Investors all over the world have been discovering Chinese stocks this year, and why not? The leading Chinese tech companies, Alibaba, Tencent, Baidu, and JD.com have all been on incredible runs. The Chinese e-commerce industry is booming as much of the country's 1.3 billion citizens are now just entering the middle class and companies from outside China have had a hard time competing thanks to Chinese regluations.

BABA Year to Date Total Returns (Daily) Chart

BABA Year to Date Total Returns (Daily) data by YCharts

However, there is a whole other part of the Chinese tech industry that is still underdeveloped: enterprise software, which is software used by businesses. But that may be about to change.

No big players

While the aforementioned Chinese tech giants are the equivalent of the American FANG stocks, China does not have an equivalent to Oracle or Salesforce as of yet. In fact, according to Forrester, as reported by The Wall Street Journal, Chinese companies spent less than 10% of what U.S. companies spent on enterprise software in 2016, despite having four times the population. Pundits see a rising opportunity as could computing makes for a more attractive option than piracy.

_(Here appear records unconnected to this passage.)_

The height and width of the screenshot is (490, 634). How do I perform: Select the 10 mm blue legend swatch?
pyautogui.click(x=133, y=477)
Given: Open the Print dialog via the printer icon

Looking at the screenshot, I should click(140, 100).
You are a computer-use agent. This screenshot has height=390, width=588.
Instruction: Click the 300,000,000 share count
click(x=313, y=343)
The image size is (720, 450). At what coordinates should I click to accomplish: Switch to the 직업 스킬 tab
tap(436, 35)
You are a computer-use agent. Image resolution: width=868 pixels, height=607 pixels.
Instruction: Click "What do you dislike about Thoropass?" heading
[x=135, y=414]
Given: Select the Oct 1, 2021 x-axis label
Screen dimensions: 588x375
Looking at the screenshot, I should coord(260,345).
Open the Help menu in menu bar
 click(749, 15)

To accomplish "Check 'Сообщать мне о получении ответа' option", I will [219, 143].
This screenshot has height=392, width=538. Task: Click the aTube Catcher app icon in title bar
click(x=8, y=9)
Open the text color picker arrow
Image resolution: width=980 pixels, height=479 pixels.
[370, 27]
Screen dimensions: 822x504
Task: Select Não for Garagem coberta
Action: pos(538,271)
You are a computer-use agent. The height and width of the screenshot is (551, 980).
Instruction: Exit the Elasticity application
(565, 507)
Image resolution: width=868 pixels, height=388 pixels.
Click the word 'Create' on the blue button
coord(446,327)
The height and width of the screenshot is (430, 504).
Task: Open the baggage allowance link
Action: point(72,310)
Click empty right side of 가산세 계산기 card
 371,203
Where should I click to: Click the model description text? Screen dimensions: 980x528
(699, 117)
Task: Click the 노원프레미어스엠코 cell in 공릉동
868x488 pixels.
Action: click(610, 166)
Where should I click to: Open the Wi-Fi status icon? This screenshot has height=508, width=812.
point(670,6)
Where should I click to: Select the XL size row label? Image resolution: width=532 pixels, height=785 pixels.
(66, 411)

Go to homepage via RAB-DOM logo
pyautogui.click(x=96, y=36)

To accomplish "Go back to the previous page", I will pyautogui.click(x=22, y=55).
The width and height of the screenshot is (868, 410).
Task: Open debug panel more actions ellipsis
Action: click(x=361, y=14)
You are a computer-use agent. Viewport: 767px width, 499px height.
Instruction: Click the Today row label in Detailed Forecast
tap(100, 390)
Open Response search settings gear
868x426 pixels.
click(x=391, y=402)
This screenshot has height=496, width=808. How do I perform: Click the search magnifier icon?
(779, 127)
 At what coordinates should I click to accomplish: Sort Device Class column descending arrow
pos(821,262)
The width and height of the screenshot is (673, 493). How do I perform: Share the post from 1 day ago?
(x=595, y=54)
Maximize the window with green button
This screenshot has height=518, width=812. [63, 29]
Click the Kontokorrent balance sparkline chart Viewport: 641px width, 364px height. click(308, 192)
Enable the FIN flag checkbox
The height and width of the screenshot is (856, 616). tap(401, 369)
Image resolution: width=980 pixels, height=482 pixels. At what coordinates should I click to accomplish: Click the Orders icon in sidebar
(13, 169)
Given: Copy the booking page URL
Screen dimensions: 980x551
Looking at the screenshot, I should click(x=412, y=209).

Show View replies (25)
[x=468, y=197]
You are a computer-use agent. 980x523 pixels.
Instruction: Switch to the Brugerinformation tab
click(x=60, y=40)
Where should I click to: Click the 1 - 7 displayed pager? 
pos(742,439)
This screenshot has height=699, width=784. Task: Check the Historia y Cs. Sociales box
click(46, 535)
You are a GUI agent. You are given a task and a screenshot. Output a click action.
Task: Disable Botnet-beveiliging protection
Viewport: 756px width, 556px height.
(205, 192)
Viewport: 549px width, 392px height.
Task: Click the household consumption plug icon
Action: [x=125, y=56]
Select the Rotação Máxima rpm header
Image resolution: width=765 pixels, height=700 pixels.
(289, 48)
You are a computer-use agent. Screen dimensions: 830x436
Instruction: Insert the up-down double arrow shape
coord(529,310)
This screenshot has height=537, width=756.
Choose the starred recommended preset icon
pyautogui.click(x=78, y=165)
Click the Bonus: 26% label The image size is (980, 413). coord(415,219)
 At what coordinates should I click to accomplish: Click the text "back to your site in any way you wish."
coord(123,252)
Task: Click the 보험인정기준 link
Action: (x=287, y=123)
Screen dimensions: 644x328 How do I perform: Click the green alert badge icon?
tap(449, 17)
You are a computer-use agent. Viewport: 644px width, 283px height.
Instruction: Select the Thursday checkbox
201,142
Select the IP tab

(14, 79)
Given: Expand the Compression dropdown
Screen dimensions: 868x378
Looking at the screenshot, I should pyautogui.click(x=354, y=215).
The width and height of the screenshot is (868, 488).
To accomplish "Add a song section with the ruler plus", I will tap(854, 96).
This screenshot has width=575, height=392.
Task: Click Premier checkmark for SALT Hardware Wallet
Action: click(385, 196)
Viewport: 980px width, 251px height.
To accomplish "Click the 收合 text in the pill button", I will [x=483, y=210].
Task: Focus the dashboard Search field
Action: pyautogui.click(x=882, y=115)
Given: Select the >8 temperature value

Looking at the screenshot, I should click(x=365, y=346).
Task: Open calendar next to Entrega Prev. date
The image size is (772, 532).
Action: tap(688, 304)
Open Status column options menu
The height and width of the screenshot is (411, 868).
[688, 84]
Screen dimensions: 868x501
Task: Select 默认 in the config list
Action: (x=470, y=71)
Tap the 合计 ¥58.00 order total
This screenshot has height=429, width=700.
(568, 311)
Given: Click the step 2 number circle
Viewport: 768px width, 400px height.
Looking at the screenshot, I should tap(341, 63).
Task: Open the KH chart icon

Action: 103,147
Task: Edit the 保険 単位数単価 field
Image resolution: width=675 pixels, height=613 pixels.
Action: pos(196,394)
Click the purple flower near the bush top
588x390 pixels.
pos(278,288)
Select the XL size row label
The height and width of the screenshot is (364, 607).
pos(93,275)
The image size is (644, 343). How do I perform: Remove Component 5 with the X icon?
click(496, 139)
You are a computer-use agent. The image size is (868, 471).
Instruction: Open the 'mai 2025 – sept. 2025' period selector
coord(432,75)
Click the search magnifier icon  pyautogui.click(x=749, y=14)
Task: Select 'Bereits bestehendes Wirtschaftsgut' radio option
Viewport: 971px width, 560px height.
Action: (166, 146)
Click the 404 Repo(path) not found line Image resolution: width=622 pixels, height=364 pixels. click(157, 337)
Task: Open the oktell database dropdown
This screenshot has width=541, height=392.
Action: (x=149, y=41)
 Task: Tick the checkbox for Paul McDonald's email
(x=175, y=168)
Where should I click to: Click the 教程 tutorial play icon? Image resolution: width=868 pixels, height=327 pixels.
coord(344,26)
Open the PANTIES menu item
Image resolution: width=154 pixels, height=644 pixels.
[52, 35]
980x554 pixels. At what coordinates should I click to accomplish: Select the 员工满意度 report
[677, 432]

Moreover, subscription-based enterprise software companies can make for wonderful businesses, so whichever Chinese start-up eventually breaks through could well become the Chinese version of, say, Microsoft. A recent article by The Wall Street Journal [subscription required] highlighted one name that could potentially make waves in the future: ZhuiYi Technology Co.

a blue effervescent brain atop a man's suit

Image source: Getty Images.

The company

ZhuiYi was founded just a year and a half ago by a group of former Tencent computer programmers and it's already making waves in the field of chatbots. Software-based chatbots use artificial intelligence and natural language processing to answer basic (or even not-so-basic) questions from customers, essentially allowing businesses to replace or reduce the number of customer service representatives needed. Chatbots could even move into a conversational advertising role in the future, based on whom they are speaking with, and what is being discussed.

According to The Wall Street Journal, ZhuiYi's chatbot product, YiBot, won against IBM's Watson for China Merchants Bank Co. recently.  ZhuiYi also counts Ctrip.com International, China's largest online travel site, and Didi Chuxing, China's largest ride-hailing service, as clients. So, for investors looking to familiarize themselves with the next big wave of Chinese tech companies before they go public, ZhuiYi is one to watch. Zhuiyi received $21 million in series B funding in November, according to The Wall Street Journal. That would be the company's second round of raising money from venture capitalists.

Chatbots are hot

Of course, ZhuiYi is very young, and the aforementioned tech giants could start offering their own competing chatbots. These companies are already developing their cloud infrastructure services, with Alibaba's cloud revenues doubling year over year, so developing enterprise software, as both Amazon, and Microsoft do, could be a logical next step for these Chinese infrastructure giants.

However, after Microsoft's chatbot Tay went on a racist rampage in 2016, CEO Satya Nadella admitted, "The complexity is too much. We need to tame it [bots]." Microsoft's Chinese chatbot, XiaoBing, also went off the rails this summer, and was reportedly pulled by Tencent after it said, "My China dream is to go to America." So, it appears that chatbots are tricky, even for the largest enterprise software companies, to get right. If ZhuiYi has figured out a way to build a high-performing bot for the Chinese market, the opportunity could be large indeed. Keep your eyes peeled on this space.